▶ **Activity**: Could you copy the data that follows exactly as written, but drop the pictures?

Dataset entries
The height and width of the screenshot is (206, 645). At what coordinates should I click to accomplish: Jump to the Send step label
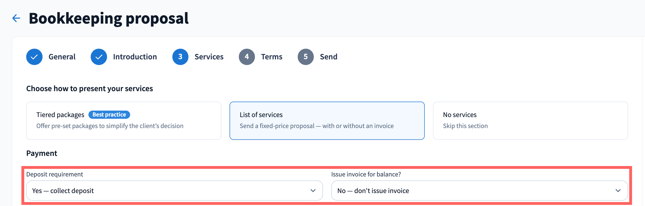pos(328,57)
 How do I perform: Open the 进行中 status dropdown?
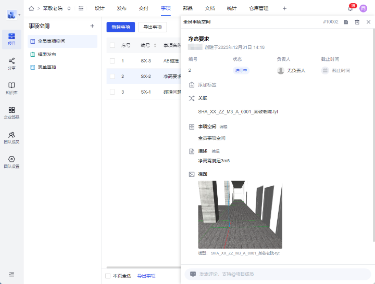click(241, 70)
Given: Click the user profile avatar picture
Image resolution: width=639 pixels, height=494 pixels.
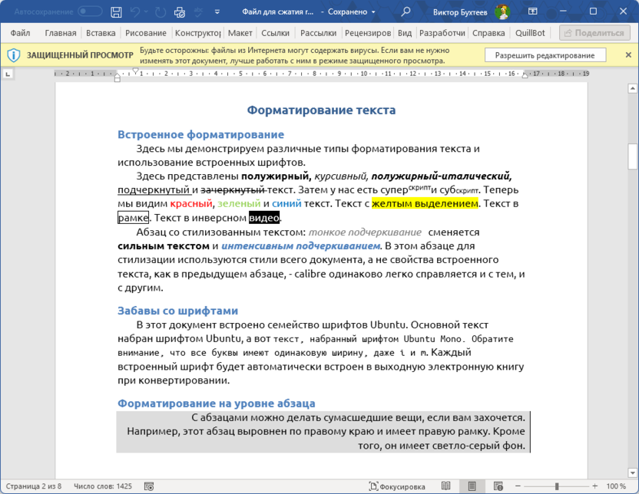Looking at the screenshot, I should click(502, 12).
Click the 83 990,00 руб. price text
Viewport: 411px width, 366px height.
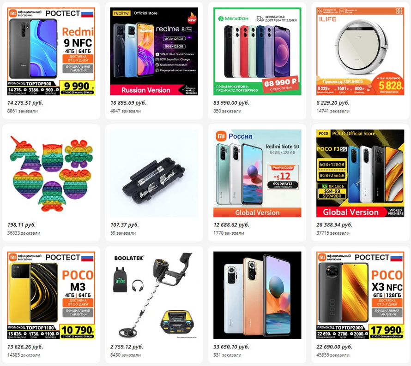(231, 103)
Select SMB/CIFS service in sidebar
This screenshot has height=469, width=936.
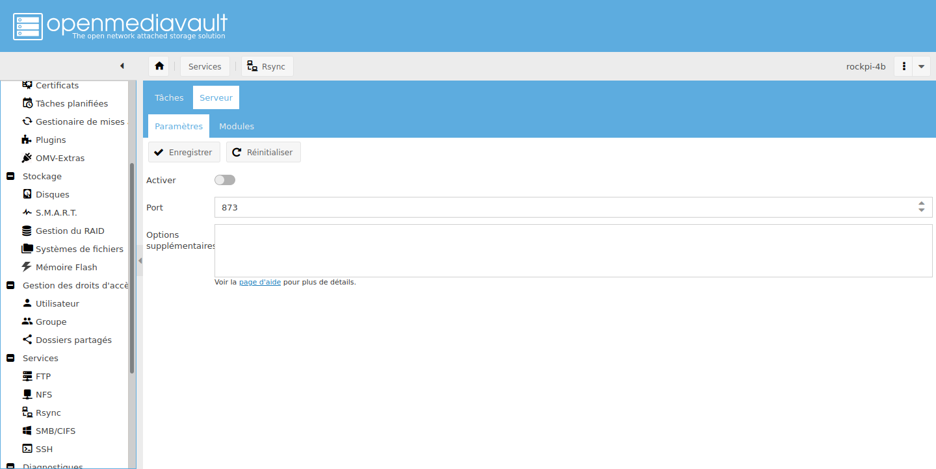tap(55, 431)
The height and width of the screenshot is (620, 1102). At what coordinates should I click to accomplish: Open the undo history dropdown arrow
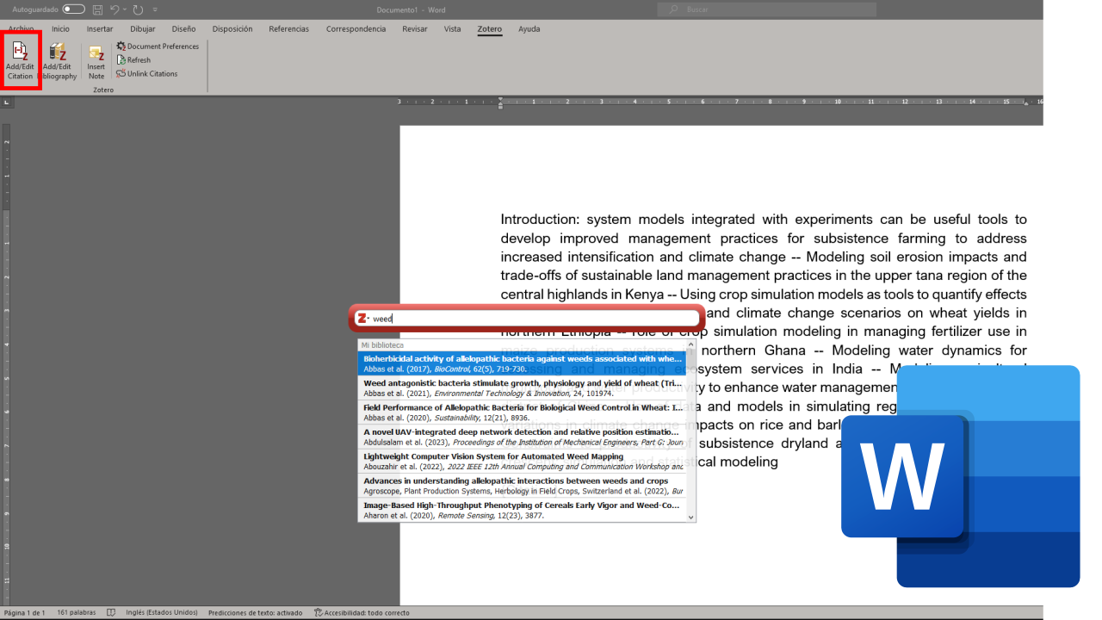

▶ **Exercise answer**:
The height and width of the screenshot is (206, 645). At what coordinates should I click to accomplish: Jump to the Send step label
pos(328,57)
 How do I perform: Open the 进行中 status dropdown?
click(241, 70)
Given: Click the user profile avatar picture
Image resolution: width=639 pixels, height=494 pixels.
Looking at the screenshot, I should click(502, 12).
Click the 83 990,00 руб. price text
Viewport: 411px width, 366px height.
(231, 103)
Select SMB/CIFS service in sidebar
This screenshot has height=469, width=936.
tap(55, 431)
The height and width of the screenshot is (620, 1102). At what coordinates should I click to accomplish: Open the undo history dropdown arrow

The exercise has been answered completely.